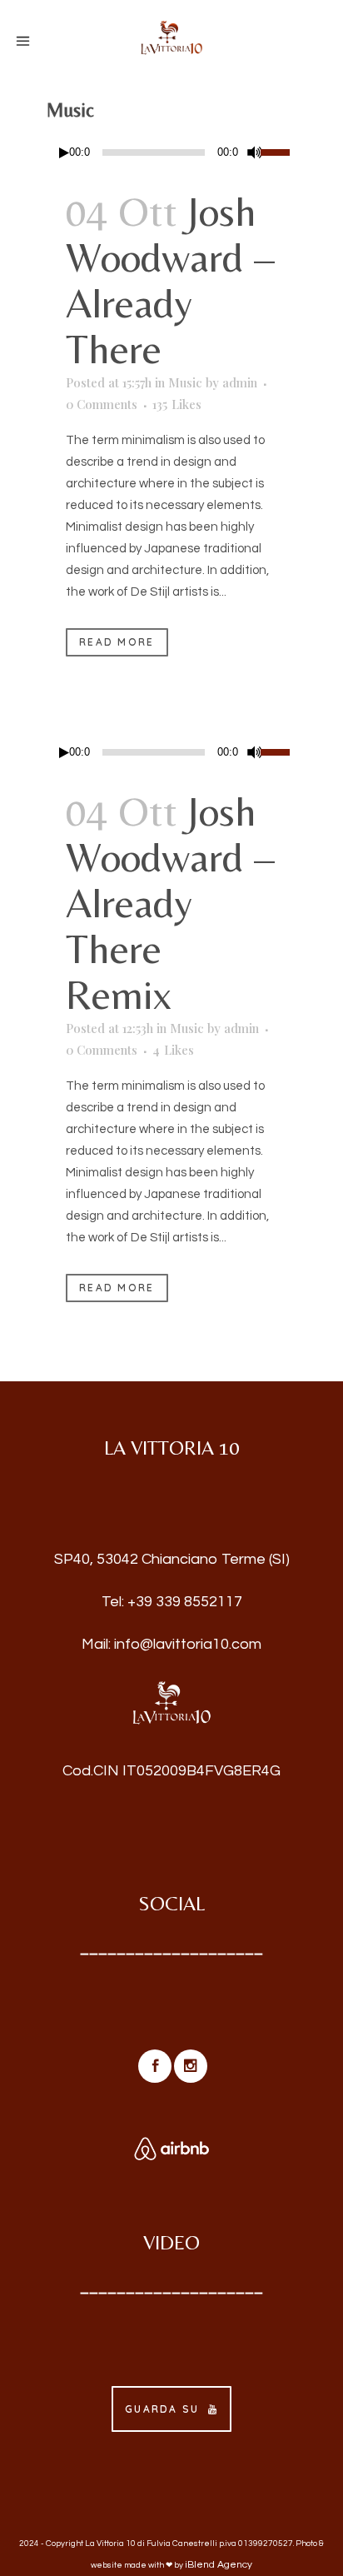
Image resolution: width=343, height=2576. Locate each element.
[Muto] (254, 152)
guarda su (162, 2409)
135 (176, 404)
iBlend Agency (218, 2564)
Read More (117, 642)
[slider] (278, 151)
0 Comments (101, 404)
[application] (171, 152)
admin (239, 382)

REQUIRED ACTION: Every record above should reappear exactly, with the pictures gone.

RESULT OF THIS TASK:
Image resolution: width=343, height=2576. Locate each element.
[Muto] (254, 152)
guarda su (162, 2409)
135 (176, 404)
iBlend Agency (218, 2564)
Read More (117, 642)
[slider] (278, 151)
0 Comments (101, 404)
[application] (171, 152)
admin (239, 382)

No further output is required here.